**Consignes de travail**
Recopiez le passage de la décision compris entre « MOTIFS DE L’ORDONNANCE » et « de la Cour. », inclusivement, en renommant « demanderesse » en « requérante ».

Référence : 2010 CF 328

Ottawa (Ontario), le 23 mars 2010

En présence de monsieur le juge Phelan

 

ENTRE :

LA SOCIÉTÉ CANADIENNE DE PERCEPTION DE LA COPIE PRIVÉE

demanderesse

et

 

BLUE MEDIA GROUP INC.,

COMPUTER ULTRA CORPORATION et

COMPUTER ULTRA DISTRIBUTION INC.

défenderesses

 

 

 

Dossier : T-1241-09

 

ET ENTRE :

LA SOCIÉTÉ CANADIENNE DE PERCEPTION DE LA COPIE PRIVÉE

demanderesse

et

 

BURN N LEARN INC., faisant affaire sous le nom de blankmedia.ca,

THOMAS RICHER, faisant affaire sous le nom de Bits N PCs Computer et blankmedia.ca, et

HEATHER RICHER, faisant affaire sous le nom de Bits N PCs Computer et blankmedia.ca

défendeurs

 

 

MOTIFS DE L’ORDONNANCE ET ORDONNANCE

 

[1]               Dans les deux dossiers, les défendeurs ont demandé la même réparation à l’encontre de la demanderesse, essentiellement pour les mêmes motifs. L’ordonnance demandée est en fait une sorte d’ordonnance imposant le secret qui interdirait à la demanderesse de communiquer avec les clients des défendeurs, qui peuvent détenir des éléments de preuve liés au présent litige, sans obtenir au préalable l’accord des défendeurs ou une ordonnance de la Cour.

 

[2]               La Société canadienne de perception de la copie privée (la SCPCP) est un organisme créé par une loi afin de cueillir et d’administrer les redevances lors de la vente de supports vierges (par exemple, un CD ou une cassette vierges). Les frais sont prévus dans un tarif. Les défendeurs ont fait l’objet de poursuites pour avoir failli à leur devoir de percevoir et de transférer des redevances pour les supports vierges vendus.

**Données recueillies**
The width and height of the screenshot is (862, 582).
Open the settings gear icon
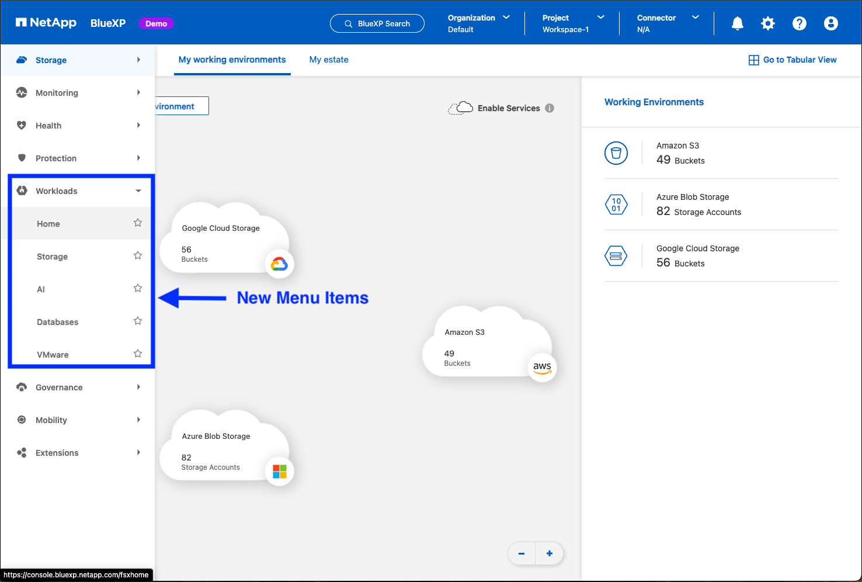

**Solution proposée**
MOTIFS DE L’ORDONNANCE ET ORDONNANCE

 

[1]               Dans les deux dossiers, les défendeurs ont demandé la même réparation à l’encontre de la requérante, essentiellement pour les mêmes motifs. L’ordonnance demandée est en fait une sorte d’ordonnance imposant le secret qui interdirait à la requérante de communiquer avec les clients des défendeurs, qui peuvent détenir des éléments de preuve liés au présent litige, sans obtenir au préalable l’accord des défendeurs ou une ordonnance de la Cour.